> _EXERCISE PROMPT_: Reproduce word for word the rows from the line containing "The height and width of the screenshot is (812, 1505)." through the last of the rows, including both ends.

> _MATERIAL FOR THIS TASK_:
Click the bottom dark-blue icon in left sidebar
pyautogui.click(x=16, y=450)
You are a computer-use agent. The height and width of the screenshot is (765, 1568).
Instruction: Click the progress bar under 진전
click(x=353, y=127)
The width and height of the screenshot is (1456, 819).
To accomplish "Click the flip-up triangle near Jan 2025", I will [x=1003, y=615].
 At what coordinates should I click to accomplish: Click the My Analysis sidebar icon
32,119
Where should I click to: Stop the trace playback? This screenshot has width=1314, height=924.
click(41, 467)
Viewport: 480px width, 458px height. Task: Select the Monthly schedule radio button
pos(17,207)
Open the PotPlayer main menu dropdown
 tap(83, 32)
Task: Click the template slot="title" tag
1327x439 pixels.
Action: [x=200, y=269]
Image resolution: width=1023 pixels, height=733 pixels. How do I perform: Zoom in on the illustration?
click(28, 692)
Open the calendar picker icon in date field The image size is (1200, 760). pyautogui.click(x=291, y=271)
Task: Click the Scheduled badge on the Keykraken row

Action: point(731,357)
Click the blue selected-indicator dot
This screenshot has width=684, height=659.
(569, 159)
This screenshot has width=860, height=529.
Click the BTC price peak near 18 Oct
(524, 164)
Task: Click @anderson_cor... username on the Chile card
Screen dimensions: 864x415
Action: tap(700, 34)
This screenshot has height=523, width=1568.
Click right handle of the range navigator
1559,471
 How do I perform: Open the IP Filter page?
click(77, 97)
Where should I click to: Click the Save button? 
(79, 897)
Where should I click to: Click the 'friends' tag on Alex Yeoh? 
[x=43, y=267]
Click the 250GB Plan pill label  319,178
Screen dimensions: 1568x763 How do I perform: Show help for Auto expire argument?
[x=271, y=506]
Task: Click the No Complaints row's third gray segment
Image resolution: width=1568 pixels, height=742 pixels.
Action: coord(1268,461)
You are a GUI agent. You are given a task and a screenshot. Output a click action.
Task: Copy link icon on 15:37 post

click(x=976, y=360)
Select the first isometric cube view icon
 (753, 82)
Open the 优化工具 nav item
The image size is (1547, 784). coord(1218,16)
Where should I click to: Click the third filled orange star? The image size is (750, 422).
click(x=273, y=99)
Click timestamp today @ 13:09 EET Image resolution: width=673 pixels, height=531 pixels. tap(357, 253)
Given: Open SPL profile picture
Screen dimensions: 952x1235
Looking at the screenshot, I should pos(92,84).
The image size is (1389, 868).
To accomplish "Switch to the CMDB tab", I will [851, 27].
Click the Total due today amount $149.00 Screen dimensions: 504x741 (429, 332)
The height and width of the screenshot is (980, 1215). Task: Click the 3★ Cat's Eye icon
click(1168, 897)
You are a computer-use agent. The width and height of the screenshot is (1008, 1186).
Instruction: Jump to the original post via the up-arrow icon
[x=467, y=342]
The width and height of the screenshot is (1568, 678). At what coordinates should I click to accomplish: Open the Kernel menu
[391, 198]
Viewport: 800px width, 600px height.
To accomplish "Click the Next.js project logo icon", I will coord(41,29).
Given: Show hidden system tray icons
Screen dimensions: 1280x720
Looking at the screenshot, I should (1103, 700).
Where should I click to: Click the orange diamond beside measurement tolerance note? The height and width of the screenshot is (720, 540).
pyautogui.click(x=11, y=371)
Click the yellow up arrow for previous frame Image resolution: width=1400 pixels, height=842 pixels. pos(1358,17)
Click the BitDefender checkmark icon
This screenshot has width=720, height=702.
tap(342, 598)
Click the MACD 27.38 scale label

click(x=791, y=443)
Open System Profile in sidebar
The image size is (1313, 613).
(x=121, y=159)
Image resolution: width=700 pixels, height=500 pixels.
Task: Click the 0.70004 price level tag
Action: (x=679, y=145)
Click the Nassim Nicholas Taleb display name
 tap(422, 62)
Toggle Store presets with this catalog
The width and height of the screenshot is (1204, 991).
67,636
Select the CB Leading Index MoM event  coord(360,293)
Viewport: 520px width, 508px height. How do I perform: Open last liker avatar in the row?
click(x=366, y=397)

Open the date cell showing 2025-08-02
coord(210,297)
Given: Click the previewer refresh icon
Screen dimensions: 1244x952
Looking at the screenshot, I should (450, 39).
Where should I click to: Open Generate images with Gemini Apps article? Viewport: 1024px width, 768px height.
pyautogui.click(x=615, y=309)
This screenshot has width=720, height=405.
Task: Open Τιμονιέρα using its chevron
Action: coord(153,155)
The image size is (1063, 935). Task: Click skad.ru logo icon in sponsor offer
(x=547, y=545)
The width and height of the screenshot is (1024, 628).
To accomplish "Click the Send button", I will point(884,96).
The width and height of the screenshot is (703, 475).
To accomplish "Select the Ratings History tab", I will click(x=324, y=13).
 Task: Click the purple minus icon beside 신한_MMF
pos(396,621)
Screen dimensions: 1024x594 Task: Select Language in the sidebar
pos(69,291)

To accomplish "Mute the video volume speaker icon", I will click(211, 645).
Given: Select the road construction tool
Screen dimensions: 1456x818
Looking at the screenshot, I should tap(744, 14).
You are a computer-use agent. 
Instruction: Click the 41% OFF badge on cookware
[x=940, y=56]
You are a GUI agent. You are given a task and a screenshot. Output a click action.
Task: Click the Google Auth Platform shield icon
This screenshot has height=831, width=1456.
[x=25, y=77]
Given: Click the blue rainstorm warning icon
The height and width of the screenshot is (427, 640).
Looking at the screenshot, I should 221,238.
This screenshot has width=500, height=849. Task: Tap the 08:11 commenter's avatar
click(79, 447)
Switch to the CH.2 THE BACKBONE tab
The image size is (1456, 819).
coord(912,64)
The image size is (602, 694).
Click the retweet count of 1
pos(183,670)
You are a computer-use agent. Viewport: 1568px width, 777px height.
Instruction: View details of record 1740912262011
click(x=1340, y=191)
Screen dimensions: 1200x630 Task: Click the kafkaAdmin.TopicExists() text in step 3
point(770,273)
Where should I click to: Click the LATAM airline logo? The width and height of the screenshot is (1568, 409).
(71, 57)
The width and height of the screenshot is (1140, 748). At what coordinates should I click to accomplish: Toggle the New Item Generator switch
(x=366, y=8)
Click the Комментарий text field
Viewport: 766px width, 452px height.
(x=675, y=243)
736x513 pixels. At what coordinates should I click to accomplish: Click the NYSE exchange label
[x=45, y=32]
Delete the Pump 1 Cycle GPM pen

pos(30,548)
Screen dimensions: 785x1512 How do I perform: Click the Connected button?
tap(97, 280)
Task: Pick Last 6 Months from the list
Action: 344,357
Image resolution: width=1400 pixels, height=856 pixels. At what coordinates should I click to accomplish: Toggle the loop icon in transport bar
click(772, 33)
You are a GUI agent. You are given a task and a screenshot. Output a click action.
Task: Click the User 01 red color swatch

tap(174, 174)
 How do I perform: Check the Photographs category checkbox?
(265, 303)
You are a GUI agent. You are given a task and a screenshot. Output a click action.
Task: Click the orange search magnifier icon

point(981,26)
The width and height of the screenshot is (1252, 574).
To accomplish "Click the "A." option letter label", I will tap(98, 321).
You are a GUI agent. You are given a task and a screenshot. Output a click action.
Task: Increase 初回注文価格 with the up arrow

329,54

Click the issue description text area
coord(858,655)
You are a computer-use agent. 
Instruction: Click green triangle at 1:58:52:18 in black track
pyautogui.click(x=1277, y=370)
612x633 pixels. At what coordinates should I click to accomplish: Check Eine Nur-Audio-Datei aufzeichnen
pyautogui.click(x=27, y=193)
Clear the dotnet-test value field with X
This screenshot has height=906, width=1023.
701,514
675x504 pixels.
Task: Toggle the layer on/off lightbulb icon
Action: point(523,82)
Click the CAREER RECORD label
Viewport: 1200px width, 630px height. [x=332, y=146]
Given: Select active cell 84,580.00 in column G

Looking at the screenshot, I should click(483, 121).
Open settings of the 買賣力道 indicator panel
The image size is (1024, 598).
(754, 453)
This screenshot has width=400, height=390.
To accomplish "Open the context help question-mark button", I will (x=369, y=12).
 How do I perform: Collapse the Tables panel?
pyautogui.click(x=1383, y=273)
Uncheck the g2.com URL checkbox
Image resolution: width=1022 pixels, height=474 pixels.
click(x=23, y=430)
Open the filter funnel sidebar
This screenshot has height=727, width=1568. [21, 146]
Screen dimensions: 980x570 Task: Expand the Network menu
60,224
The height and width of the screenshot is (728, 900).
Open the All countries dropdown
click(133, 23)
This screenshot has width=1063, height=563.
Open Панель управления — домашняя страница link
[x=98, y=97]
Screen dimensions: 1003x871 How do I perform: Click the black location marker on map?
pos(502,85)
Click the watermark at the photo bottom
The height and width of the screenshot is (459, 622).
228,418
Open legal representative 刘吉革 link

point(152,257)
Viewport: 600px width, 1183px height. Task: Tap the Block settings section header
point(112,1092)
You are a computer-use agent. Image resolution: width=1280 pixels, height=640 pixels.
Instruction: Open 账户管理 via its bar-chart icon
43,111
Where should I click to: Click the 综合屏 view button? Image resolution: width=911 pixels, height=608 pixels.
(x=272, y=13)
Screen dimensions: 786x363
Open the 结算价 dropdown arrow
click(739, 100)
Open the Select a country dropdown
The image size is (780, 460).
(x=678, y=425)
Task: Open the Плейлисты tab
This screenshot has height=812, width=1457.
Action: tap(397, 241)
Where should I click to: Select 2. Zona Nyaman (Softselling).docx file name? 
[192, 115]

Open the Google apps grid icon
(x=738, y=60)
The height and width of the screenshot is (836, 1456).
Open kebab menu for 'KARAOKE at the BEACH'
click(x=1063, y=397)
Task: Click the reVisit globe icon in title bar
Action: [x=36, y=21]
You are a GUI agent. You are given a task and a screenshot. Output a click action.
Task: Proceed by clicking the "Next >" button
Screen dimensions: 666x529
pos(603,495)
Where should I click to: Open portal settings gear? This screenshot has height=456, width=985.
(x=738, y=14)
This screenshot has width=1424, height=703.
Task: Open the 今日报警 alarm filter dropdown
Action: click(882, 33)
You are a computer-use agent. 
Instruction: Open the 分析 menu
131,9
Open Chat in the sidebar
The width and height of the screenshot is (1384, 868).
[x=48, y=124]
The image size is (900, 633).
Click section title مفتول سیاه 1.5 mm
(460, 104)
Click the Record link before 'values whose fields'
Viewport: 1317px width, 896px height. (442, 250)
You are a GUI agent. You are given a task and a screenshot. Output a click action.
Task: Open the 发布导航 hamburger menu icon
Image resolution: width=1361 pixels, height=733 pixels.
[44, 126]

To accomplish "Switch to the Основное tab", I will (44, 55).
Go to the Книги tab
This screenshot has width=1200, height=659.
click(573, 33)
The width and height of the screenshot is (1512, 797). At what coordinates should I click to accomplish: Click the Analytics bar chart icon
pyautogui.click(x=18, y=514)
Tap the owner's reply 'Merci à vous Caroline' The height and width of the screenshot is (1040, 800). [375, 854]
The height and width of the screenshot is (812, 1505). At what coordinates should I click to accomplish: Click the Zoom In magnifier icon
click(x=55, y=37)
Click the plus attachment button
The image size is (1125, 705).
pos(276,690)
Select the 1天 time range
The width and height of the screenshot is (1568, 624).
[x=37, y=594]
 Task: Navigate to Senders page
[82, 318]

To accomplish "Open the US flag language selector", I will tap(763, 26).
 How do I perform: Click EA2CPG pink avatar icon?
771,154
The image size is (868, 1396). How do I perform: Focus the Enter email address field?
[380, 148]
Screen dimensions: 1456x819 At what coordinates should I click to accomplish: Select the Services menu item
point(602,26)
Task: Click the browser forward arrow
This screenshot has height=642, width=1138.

> _EXERCISE RESULT_:
The height and width of the screenshot is (812, 1505). At what coordinates should I click to accomplish: Click the Zoom In magnifier icon
click(x=55, y=37)
Click the plus attachment button
The image size is (1125, 705).
pos(276,690)
Select the 1天 time range
The width and height of the screenshot is (1568, 624).
[x=37, y=594]
 Task: Navigate to Senders page
[82, 318]

To accomplish "Open the US flag language selector", I will tap(763, 26).
 How do I perform: Click EA2CPG pink avatar icon?
771,154
The image size is (868, 1396). How do I perform: Focus the Enter email address field?
[380, 148]
Screen dimensions: 1456x819 At what coordinates should I click to accomplish: Select the Services menu item
point(602,26)
Task: Click the browser forward arrow
This screenshot has height=642, width=1138.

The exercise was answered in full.